■ Work item
Extract every entry word for word.

==== The records

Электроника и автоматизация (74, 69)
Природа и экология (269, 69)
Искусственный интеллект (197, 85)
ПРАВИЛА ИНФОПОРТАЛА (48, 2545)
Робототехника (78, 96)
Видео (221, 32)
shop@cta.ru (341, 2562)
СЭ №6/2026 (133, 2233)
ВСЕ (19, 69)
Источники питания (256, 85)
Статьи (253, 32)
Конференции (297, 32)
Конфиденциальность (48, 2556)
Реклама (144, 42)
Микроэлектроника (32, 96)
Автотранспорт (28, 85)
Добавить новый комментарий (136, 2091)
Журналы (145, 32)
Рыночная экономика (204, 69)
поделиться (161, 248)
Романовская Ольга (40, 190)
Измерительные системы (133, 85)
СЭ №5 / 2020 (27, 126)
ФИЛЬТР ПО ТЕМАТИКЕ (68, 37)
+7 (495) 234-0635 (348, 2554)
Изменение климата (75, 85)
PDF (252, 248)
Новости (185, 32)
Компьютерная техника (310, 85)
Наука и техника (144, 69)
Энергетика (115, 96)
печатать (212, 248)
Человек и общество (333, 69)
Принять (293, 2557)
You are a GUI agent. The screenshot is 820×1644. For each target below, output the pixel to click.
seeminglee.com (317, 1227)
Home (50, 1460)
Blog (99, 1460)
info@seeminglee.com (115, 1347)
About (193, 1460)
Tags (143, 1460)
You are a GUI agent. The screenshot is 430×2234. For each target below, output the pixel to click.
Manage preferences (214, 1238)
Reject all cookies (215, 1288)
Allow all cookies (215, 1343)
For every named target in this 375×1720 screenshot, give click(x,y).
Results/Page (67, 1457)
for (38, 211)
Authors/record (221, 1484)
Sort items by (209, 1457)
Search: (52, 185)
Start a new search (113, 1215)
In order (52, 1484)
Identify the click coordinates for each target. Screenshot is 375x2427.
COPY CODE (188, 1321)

========

■ Answer box
Электроника и автоматизация (74, 69)
Природа и экология (269, 69)
Искусственный интеллект (197, 85)
ПРАВИЛА ИНФОПОРТАЛА (48, 2545)
Робототехника (78, 96)
Видео (221, 32)
shop@cta.ru (341, 2562)
СЭ №6/2026 (133, 2233)
ВСЕ (19, 69)
Источники питания (256, 85)
Статьи (253, 32)
Конференции (297, 32)
Конфиденциальность (48, 2556)
Реклама (144, 42)
Микроэлектроника (32, 96)
Автотранспорт (28, 85)
Добавить новый комментарий (136, 2091)
Журналы (145, 32)
Рыночная экономика (204, 69)
поделиться (161, 248)
Романовская Ольга (40, 190)
Измерительные системы (133, 85)
СЭ №5 / 2020 (27, 126)
ФИЛЬТР ПО ТЕМАТИКЕ (68, 37)
+7 (495) 234-0635 (348, 2554)
Изменение климата (75, 85)
PDF (252, 248)
Новости (185, 32)
Компьютерная техника (310, 85)
Наука и техника (144, 69)
Энергетика (115, 96)
печатать (212, 248)
Человек и общество (333, 69)
Принять (293, 2557)
You are a GUI agent. The screenshot is 820×1644. For each target below, output the pixel to click.
seeminglee.com (317, 1227)
Home (50, 1460)
Blog (99, 1460)
info@seeminglee.com (115, 1347)
About (193, 1460)
Tags (143, 1460)
You are a GUI agent. The screenshot is 430×2234. For each target below, output the pixel to click.
Manage preferences (214, 1238)
Reject all cookies (215, 1288)
Allow all cookies (215, 1343)
For every named target in this 375×1720 screenshot, give click(x,y).
Results/Page (67, 1457)
for (38, 211)
Authors/record (221, 1484)
Sort items by (209, 1457)
Search: (52, 185)
Start a new search (113, 1215)
In order (52, 1484)
Identify the click coordinates for each target. Screenshot is 375x2427.
COPY CODE (188, 1321)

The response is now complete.